Do I think child pornography is harmless? Absolutely not. Pornography is abhorrent and child pornography especially so. I think someone who has trouble staying away from any kind of porn should probably find some help to break the habit. (Is that possible?)

My argument is about the law. It is wrong to send someone to prison because they downloaded or looked at the wrong images.

Do I think it should be against the law to look at child porn? Do those laws prohibiting child porn accomplish what we want them to do? Has the usage of child porn diminished? Has the number of images decreased? From what I can see, the law simply puts more people in prison.

Saturday, September 1, 2012

prosecutorial misconduct: incidental or systemic?

Some thoughts about prosecutorial misconduct from William Anderson, while he was guest-blogging on The Agitator.

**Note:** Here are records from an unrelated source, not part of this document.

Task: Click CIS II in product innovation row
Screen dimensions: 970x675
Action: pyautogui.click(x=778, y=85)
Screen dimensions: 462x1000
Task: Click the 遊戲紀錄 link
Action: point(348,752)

Like many others, I would like to believe that the rash of prosecutorial misconduct that infects our courts today is just the product of overzealous people who sometimes get carried away going after the bad guys. However, I would be believing a lie if I were to say that is what is happening. 
No, what is happening is much darker. First, it is true that most people in the system are guilty, and I would not dispute that point. Second, the actual number of truly innocent people is relatively small compared to the truly guilty, and I have no doubt that the “I am a hammer and you are a nail” syndrome takes effect in prosecutorial circles as it would elsewhere in a bureaucratic system. 
But the cynicism I have witnessed in cases of actual innocence, from Janet Reno’s false child molestation prosecutions of 30 years ago to Mike Nifong’s cynical pursuit of rape charges against three Duke lacrosse players, charges he knew were false, to what I witnessed in Tonya Craft’s trial in 2010, tells me that something much deeper is happening. Don’t forget that Reno was rewarded by being named U.S. Attorney General (from where she touched off the biggest U.S. Government domestic massacre since Wounded Knee in 1890). Furthermore, when Nifong was spouting off in his interviews and when he was declaring he had no doubt of the players’ guilt, prosecutors across the country lined up in support of him. The forsook him only after he was caught red-handed in a lie during a December 15, 2006, hearing.
Interesting. Is the system structured so that prosecutors are free of any meaningful opposition? The use of mandatory minimum sentences make it easy for prosecutors to send defendants to prison without ever having to prove a case against them. A jury trial is a powerful balance against the power of the prosecutor and we would be wise to eliminate the mandatory minimums that have made trials nearly extinct.